Russia’s strategy appears to be to intervene militarily to prevent the defeat of the so-called “separatists” in Luhansk and Donetsk, and with the overt presence of Russian troops on the ground in the eastern Ukraine to create new “facts on the ground” that would require a negotiated cease-fire, and a “solution” to the crisis that would freeze the conflict in place in the Ukraine.
This would directly further Russian objectives of preventing Ukrainian accession to the EU, and eventual Ukrainian membership in NATO.
The strategic logic of the situation, from the current Russian point of view, requires military intervention in the eastern Ukraine under the pretext of “humanitarian intervention”. All of Russia’s actions in the last week, from preparing troops for a “humanitarian mission” to diplomatic efforts (from the emergency Security Council meetng called at Russia’s request on Tuesday, August 6, to efforts at the Shanghei Cooperation Council meeting a few days ago and bilateral meetings with China) point in the direction of there being a well-orchestrated plan to prepare for and execute a military intervention in the Ukraine.

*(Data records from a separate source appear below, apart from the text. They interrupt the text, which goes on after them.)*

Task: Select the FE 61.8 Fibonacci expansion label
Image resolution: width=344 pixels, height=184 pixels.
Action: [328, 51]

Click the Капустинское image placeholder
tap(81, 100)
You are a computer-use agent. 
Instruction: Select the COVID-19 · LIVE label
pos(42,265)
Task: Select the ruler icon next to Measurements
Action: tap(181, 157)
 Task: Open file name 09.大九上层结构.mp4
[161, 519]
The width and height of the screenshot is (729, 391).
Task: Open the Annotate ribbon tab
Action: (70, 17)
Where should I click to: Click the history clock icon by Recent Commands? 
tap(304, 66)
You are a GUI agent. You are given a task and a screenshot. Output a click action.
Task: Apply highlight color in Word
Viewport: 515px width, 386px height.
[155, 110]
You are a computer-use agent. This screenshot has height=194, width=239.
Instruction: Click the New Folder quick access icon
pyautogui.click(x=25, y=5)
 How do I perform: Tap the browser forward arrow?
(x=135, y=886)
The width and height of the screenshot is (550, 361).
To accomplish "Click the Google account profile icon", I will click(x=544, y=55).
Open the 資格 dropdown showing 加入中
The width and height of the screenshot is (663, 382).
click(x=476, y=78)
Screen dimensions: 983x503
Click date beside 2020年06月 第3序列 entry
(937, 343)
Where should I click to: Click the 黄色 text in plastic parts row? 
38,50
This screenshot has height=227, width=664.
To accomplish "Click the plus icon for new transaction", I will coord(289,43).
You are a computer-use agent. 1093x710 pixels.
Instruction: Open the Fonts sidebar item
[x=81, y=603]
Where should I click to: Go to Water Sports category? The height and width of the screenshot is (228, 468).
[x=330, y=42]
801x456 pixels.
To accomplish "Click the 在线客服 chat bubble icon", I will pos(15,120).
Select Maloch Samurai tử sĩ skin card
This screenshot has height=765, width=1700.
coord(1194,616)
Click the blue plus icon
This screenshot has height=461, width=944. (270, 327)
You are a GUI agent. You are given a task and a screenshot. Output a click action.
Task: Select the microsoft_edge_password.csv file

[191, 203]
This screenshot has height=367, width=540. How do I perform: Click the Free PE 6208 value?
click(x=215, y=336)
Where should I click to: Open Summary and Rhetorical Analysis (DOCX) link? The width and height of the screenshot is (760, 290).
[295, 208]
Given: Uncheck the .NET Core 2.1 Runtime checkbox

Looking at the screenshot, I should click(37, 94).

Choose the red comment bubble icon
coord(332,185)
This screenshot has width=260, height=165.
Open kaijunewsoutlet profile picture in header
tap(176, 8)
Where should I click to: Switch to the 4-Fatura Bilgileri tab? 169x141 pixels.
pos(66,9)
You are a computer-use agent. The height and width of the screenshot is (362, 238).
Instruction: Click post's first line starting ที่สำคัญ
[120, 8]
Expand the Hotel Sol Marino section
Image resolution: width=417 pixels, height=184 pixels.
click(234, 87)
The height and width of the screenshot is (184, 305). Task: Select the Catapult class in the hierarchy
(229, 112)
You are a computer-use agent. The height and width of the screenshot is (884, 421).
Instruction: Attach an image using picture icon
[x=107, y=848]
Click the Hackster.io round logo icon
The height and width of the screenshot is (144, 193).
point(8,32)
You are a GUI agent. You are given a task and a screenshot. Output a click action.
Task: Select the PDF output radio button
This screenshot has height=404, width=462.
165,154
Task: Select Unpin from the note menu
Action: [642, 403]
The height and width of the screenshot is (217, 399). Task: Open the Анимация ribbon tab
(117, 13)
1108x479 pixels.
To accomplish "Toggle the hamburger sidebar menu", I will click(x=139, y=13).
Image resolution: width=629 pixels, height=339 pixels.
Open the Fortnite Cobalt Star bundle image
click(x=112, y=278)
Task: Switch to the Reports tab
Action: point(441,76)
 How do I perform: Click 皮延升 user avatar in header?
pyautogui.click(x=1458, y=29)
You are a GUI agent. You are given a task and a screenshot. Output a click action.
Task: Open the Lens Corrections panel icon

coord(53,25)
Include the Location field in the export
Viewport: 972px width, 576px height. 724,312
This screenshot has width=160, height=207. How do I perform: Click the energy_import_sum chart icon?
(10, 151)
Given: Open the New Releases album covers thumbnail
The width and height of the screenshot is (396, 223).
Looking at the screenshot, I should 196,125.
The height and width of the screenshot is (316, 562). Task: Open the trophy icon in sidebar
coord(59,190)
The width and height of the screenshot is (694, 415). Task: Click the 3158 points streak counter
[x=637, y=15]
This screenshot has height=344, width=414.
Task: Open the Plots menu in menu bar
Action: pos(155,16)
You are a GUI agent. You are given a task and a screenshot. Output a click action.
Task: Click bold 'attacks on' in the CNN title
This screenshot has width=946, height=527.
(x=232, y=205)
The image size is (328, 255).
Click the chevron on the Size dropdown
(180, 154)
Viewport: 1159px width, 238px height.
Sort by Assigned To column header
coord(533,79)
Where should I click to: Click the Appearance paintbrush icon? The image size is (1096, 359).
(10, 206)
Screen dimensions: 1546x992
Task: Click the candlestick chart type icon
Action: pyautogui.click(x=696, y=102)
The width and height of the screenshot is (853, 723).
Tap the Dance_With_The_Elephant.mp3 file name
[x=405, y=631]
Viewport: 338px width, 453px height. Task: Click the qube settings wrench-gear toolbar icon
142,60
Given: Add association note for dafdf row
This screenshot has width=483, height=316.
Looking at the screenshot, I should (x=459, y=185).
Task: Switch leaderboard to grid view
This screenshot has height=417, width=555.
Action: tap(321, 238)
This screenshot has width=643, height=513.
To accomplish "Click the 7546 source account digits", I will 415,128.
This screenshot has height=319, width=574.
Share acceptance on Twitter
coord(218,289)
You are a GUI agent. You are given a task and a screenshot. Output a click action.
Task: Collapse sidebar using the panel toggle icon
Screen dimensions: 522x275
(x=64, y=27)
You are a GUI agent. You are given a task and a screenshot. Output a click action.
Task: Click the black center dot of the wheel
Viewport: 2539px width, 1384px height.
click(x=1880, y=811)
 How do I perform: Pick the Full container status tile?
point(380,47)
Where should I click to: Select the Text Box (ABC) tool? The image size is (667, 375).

Before Putin creates new facts on the ground, NATO, the EU and the United States need to create facts on the ground of their own.
One possibility would be to organize an immediate NATO mission to provide humanitarian assistance to the Donbas through airlifts and the furnishing of supplies through territory controlled by Kiev. This mission could be conducted directly, or organized under the auspices of the International Committee of the Red Cross (ICRC) or the Organization for Security and Cooperation in Europe (OSCE).
The Old KGB Playbook: The Guns of August 1968 and of August 2014
The timing for a Russian invasion is excellent, with U.S. and European leaders typically on vacation during the month of August.
The Soviet Union used the old KGB playbook, when after many feints and apparently conciliatory moves, it and other Warsaw Pact countries invaded Czechoslovakia and overthrew the independent communist government of Alexander Dubček and Ludvik Svoboda on August 20, 1968.
Nearing the 46th anniversary of the Soviet invasion of Czechoslovakia under Leonid Brezhnev, former KGB operative and current Russian President Vladimir Putin appears determined to write a new chapter in the KGB playbook by invading the Ukraine with regular forces in the next few days or weeks.
President Obama is on vacation for two weeks on Martha’s Vineyard, in Massachusetts. European leaders–and their assistants and staff–are also going on vacation. Having recently imposed some of the much-touted “stage 3” sanctions on Russia, European leaders are not focused on the immediate adoption of really hard measures to deter Putin from a new act of military aggression.
The timing for a Russian invasion of the Ukraine by regular forces couldn’t be better.
Only if the West can be roused from its slumber, and very, very quickly, can the day be saved.